▶ Goals
1. From the operating systems notes, return the passage between "- Controlled transfers" and "to (trap vector)", inclusive, copied word for word.
2. Answer these from the operating systems notes:
(a) Which instruction does a user-level app use for a system call, and by what two other names is it called?
(b) At roughly what interval is a context switch triggered?
(c) What is the only hardware support for context switching?

▶ Document excerpt
Operating System (OS) and User Apps

- Sane system development requires a split
  - Hardware itself facilitates/enforces this split

- Operating System (OS): a super-privileged process
  - Manages hardware resource allocation/revocation for all processes
  - Has direct access to resource allocation features
  - Aware of many nasty hardware details
  - Aware of other processes
  - Talks directly to input/output devices (device driver software)

- User-level apps: ignorance is bliss
  - Unaware of most nasty hardware details
  - Unaware of other apps (and OS)
  - Explicitly denied access to resource allocation features

System Calls

- Controlled transfers to/from OS

- System Call: a user-level app “function call” to OS
  - Leave description of what you want done in registers
  - SYSCALL instruction (also called TRAP or INT)
    - Can’t allow user-level apps to invoke arbitrary OS code
    - Restricted set of legal OS addresses to jump to (trap vector)
  - Processor jumps to OS using trap vector
    - Sets privileged mode
  - OS performs operation
  - OS does a “return from system call”
    - Unsets privileged mode
Interrupts

- **Exceptions**: synchronous, generated by running app
  - E.g., illegal insn, divide by zero, etc.
- **Interrupts**: asynchronous events generated externally
  - E.g., timer, I/O request/reply, etc.
- "**Interrupt**" handling: same mechanism for both
  - "Interrupts" are on-chip signals/bits
    - Either internal (e.g., timer, exceptions) or from I/O devices
  - Processor continuously monitors interrupt status, when one is high...
  - Hardware jumps to some preset address in OS code (interrupt vector)
  - Like an asynchronous, non-programmatic SYSCALL
- **Timer**: programmable on-chip interrupt
  - Initialize with some number of micro-seconds
  - Timer counts down and interrupts when reaches 0

Virtualizing Processors

- How do multiple apps (and OS) share the processors?
  - **Goal**: applications think there are an infinite # of processors

- Solution: time-share the resource
  - Trigger a context switch at a regular interval (~1ms)
    - **Pre-emptive**: app doesn't yield CPU, OS forcibly takes it
      + Stops greedy apps from starving others
  - Architected state: PC, registers
    - Save and restore them on context switches
  - Memory state?
    - **Non-architected state**: caches, predictor tables, etc.
      - Ignore or flush
  - Operating responsible to handle context switching
    - Hardware support is just a timer interrupt

Virtualizing Main Memory

- How do multiple apps (and the OS) share main memory?

▶ Collected material
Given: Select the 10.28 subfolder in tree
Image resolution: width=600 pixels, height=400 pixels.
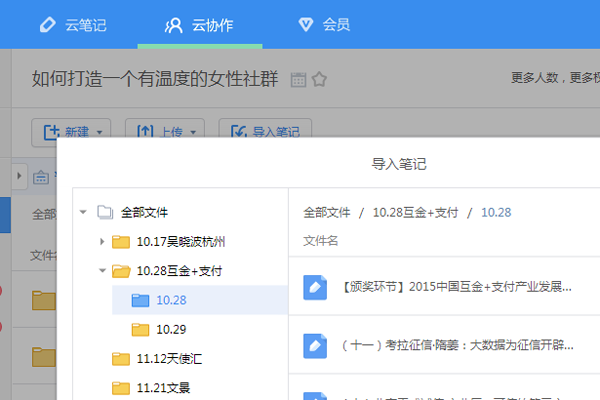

▶ Answers per task
1.
- Controlled transfers to/from OS

- System Call: a user-level app “function call” to OS
  - Leave description of what you want done in registers
  - SYSCALL instruction (also called TRAP or INT)
    - Can’t allow user-level apps to invoke arbitrary OS code
    - Restricted set of legal OS addresses to jump to (trap vector)

2.
(a) SYSCALL, also called TRAP or INT
(b) About 1ms
(c) A timer interrupt